Doi : 10.1016/j.gie.2010.02.037 
Kanwar R. Gill, MBBS, Marwan S. Ghabril, MD, Laith H. Jamil, MD, Muhammad K. Hasan, MD, Rebecca B. McNeil, PhD, Timothy A. Woodward, MD, Massimo Raimondo, MD, Brenda J. Hoffman, MD, Robert H. Hawes, MD, Joseph Romagnuolo, MD, Michael B. Wallace, MD, MPH
Current affiliations: Department of Gastroenterology and Hepatology (K.R.S.G., M.S.G., L.H.J., T.A.W., M.R., M.B.W.), Biostatistics Unit (R.B.M.), Mayo Clinic, Jacksonville, Florida; Department of Gastroenterology (B.J.H., R.H.H., J.R.), Medical University of South Carolina, Charleston, South Carolina 

Reprint requests: Michael B. Wallace, MD, MPH, 4500 San Pablo Road, Mayo Clinic, Jacksonville, FL 32224

Résumé

Background

EUS is useful in determining mediastinal lymph node (LN) metastases in patients undergoing staging for lung cancer. However, FNA of LNs is often performed only if suspicious features are present. The utility of individual LN features in predicting malignant cytology remains unclear.

Objective

To evaluate the utility of EUS-determined LN features for predicting malignant cytology.

Design

Prospective observational study.

Setting

Two U.S. tertiary-care centers.

Patients

This study involved 425 patients with primary lung cancer who underwent EUS.

Intervention

All mediastinal LNs were described according to size, shape, echogenicity, and margin characteristics. FNA was performed on LNs with any features suggestive of malignancy. EUS-guided FNA cytology was classified as benign or abnormal (suspicious/malignant). The utility of LN features in predicting malignant cytology was determined and further analyzed by logistic regression, and a predictive model was established.

Main Outcome Measurements

Accuracy of individual LN features for predicting malignancy.

Results

EUS detected 836 LNs in 425 patients, and FNA was obtained in 698 patients. On multivariable analysis, only round shape, a short axis of >8.3 mm, and sharp margins were predictive of malignant cytology. According to the predictive model, the calculated probability of having malignancy is less than 4% (95% confidence interval [CI], 0.022-0.064) when none of the LN features are present and 63% (95% CI, 51%-72.2%) when all features were seen.

Limitations

No surgical histology as the criterion standard.

Conclusion

Among patients with lung cancer, EUS features of round shape, sharp margins, and short axis of >8.3 mm are significant predictors of malignancy.

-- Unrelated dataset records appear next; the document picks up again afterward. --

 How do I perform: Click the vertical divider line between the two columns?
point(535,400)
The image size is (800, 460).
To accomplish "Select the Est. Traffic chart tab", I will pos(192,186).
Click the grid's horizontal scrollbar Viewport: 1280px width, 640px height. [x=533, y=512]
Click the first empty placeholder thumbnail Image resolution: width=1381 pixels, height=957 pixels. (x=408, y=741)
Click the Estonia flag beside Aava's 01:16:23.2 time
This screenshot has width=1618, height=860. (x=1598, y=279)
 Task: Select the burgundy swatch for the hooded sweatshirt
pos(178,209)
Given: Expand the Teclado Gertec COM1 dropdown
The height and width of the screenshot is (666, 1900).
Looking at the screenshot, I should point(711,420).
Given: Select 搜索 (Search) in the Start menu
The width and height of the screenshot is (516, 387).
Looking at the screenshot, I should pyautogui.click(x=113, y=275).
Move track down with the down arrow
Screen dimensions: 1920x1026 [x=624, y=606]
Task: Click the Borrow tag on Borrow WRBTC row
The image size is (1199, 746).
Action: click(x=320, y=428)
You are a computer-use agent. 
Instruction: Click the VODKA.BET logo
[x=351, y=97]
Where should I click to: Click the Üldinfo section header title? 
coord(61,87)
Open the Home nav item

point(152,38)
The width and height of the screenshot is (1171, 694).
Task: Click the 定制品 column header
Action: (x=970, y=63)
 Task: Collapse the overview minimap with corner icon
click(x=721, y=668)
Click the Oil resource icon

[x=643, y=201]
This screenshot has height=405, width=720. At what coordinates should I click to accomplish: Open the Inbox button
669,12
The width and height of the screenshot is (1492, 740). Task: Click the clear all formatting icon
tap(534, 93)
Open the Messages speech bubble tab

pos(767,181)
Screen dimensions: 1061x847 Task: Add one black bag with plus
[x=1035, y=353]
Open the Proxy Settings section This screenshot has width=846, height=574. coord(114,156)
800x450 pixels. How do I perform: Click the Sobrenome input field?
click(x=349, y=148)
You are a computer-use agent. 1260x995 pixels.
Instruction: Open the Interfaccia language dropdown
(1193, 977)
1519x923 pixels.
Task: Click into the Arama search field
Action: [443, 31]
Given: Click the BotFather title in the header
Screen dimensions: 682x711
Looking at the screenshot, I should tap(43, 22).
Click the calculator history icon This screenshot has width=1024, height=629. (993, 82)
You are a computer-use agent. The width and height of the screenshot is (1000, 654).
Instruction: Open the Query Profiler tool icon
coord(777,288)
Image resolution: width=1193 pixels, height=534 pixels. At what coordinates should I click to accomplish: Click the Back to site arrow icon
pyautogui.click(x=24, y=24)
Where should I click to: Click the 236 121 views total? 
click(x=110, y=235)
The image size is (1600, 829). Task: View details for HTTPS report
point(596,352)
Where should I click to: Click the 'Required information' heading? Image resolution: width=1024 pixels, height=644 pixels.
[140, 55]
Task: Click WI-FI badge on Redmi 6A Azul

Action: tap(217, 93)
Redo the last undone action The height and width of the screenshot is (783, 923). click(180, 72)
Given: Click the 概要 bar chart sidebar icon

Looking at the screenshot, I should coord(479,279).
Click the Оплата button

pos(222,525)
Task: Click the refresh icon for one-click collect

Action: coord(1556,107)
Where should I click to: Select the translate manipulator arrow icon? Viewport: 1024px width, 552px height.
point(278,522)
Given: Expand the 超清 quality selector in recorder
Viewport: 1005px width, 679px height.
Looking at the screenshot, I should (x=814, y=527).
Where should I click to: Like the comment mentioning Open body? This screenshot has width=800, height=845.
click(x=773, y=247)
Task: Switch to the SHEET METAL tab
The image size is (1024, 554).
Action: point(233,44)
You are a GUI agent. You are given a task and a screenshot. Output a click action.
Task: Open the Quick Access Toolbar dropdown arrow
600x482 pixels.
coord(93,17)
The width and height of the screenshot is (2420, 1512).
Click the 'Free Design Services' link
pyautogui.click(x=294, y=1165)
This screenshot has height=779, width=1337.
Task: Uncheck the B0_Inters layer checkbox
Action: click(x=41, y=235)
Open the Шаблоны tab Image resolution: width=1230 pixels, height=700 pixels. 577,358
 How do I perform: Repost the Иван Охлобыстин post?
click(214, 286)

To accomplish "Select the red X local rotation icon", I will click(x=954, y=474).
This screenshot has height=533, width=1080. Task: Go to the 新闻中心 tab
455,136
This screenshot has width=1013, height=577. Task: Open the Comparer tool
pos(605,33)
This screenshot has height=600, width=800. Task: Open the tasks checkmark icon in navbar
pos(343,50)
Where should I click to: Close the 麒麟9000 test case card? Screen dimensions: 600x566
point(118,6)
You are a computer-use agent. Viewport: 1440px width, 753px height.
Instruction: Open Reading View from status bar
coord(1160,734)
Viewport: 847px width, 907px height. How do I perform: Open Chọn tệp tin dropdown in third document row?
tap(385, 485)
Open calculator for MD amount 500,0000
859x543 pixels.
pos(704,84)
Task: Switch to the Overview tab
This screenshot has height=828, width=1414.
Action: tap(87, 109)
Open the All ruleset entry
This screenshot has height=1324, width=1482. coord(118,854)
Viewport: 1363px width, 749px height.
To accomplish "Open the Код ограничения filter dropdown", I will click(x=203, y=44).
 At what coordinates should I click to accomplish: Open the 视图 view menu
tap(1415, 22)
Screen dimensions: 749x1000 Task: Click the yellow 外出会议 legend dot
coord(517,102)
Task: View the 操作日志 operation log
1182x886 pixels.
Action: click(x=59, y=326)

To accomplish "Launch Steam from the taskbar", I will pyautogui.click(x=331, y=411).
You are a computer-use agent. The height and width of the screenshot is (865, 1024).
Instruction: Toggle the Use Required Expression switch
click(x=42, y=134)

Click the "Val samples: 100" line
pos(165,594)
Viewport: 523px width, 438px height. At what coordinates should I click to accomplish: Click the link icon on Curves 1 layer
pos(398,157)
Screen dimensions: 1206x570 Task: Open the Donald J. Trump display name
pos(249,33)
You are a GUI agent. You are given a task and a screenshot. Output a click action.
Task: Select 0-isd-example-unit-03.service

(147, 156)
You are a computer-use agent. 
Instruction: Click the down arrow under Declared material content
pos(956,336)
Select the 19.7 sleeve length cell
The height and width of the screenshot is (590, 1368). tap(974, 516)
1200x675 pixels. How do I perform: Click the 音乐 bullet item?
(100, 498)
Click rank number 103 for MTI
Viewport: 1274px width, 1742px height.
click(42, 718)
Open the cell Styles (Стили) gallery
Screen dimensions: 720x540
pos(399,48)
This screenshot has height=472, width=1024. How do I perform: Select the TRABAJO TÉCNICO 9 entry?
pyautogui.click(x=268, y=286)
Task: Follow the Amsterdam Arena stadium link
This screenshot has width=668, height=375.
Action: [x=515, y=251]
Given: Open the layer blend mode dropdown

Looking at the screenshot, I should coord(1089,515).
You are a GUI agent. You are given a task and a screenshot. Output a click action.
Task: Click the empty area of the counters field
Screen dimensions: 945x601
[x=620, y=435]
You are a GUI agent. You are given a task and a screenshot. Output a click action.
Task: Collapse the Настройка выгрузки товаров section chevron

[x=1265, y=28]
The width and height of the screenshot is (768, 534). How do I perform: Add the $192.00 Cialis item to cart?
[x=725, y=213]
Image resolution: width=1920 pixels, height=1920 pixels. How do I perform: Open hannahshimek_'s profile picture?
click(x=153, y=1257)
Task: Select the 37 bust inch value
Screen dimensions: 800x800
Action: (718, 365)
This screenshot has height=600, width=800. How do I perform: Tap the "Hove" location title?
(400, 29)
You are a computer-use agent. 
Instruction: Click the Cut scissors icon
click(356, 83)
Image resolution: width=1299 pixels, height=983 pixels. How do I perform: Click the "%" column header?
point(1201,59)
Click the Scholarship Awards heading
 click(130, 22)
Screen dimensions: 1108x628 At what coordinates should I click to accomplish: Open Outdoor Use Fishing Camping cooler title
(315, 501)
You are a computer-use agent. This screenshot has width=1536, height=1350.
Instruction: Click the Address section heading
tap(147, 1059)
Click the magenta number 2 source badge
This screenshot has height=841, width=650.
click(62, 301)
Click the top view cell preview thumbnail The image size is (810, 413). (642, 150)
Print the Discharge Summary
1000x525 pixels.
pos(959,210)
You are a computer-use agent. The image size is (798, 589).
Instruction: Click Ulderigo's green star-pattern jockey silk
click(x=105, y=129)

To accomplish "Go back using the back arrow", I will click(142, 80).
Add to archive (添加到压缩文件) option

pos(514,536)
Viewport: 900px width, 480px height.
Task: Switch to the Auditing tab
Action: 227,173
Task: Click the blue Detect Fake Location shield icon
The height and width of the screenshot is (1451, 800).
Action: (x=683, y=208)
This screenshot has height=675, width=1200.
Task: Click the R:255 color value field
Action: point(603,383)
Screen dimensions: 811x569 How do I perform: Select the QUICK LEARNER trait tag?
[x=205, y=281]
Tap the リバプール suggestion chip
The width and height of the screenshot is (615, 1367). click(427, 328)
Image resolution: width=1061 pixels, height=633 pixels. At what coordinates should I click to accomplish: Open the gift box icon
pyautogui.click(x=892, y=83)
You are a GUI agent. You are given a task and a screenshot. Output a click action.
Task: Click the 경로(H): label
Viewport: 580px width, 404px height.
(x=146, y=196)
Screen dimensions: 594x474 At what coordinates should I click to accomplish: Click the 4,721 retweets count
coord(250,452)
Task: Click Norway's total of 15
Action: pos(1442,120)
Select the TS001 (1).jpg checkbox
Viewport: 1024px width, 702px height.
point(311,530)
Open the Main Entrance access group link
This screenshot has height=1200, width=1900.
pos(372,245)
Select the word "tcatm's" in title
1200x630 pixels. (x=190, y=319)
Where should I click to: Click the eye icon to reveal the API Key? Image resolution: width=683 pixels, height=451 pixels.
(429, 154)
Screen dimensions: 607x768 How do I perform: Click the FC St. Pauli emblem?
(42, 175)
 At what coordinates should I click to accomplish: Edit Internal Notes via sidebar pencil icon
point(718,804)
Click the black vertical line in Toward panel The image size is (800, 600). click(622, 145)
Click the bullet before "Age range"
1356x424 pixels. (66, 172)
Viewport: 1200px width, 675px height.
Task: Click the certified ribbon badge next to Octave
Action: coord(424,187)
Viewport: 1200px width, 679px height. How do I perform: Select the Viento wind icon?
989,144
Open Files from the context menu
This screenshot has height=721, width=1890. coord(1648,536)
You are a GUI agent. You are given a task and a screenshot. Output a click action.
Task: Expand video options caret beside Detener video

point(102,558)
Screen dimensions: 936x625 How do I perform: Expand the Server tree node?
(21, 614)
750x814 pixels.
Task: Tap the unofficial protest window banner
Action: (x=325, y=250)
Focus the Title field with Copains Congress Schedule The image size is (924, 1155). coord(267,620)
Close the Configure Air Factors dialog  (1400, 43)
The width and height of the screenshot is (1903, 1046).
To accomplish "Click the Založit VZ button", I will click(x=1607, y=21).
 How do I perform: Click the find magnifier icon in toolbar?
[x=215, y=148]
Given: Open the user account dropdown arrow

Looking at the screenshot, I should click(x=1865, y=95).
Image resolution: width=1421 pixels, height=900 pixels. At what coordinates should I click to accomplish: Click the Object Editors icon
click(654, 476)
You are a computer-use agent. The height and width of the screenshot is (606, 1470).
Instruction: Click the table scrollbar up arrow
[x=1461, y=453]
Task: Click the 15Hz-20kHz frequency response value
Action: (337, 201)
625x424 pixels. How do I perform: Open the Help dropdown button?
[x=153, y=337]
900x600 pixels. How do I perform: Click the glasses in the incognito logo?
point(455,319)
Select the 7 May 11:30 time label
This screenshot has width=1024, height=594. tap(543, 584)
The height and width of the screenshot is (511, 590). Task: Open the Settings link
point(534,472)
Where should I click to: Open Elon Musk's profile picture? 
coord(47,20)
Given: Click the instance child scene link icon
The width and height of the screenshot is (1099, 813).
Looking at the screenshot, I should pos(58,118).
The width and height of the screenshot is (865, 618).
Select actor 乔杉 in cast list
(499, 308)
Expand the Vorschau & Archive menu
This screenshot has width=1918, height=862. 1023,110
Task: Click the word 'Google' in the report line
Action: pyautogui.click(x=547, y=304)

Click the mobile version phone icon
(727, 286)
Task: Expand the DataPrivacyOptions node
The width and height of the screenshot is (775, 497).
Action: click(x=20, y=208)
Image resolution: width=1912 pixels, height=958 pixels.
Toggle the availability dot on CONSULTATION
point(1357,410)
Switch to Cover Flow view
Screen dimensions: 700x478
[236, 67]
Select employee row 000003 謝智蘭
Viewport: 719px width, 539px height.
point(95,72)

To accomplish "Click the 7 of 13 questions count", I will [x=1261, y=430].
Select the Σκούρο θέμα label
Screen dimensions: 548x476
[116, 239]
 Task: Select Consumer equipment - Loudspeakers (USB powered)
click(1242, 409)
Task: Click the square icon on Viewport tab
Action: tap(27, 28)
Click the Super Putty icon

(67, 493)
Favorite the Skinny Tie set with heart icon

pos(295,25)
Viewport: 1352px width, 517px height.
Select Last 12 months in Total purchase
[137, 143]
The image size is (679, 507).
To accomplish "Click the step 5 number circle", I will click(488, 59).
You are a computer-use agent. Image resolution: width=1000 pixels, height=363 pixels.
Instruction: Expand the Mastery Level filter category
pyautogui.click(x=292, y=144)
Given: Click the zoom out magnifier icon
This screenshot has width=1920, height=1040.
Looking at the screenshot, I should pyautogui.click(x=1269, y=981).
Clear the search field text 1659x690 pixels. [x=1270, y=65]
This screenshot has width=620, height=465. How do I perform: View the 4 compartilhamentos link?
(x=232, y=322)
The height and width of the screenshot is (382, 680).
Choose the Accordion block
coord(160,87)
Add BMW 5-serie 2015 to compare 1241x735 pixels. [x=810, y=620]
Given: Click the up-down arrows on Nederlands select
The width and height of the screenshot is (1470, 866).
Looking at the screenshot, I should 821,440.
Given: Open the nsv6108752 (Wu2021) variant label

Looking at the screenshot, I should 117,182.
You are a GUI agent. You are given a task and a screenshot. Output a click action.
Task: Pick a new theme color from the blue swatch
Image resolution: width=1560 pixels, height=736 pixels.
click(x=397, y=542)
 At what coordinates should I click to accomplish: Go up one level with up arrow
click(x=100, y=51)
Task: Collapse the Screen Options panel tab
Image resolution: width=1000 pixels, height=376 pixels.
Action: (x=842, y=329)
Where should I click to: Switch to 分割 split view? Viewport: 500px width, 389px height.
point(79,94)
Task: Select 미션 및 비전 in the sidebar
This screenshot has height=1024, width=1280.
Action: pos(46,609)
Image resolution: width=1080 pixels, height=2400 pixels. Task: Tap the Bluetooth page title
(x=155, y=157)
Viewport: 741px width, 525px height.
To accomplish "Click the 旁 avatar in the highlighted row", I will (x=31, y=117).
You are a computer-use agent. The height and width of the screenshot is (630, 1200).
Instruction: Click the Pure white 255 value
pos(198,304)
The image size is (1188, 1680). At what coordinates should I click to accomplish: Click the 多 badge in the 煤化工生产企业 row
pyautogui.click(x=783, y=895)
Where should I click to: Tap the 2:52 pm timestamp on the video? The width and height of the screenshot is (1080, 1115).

The probability of malignancy is low when none of the features are present.

Le texte complet de cet article est disponible en PDF.

Abbreviations : AUC, CI, EBUS, LN, OR, PET, ROC, SONOMA, TNM


Plan


 DISCLOSURE: Dr. Wallace was funded in part by National Institutes of Health grant R33 CA097875. B. Hoffman received research support, including equipment use from Olympus America and Cook Medical. R. Hawes disclosed a service agreement relationship and receipt of a research grant from Olympus, who makes the US endoscopes used in this study. J. Romagnuolo disclosed a consultant relationship with Olympus America and receipt of an honorarium from Cook Endoscopy. M. Wallace received research grants for EUS/endoscopy from Olympus Corp, Fujinon Corp, Cook Endoscopy, and Boston Scientific. All other authors disclosed no financial relationships relevant to this publication.
 See CME section; p. 392


© 2010  American Society for Gastrointestinal Endoscopy. Publié par Elsevier Masson SAS. Tous droits réservés.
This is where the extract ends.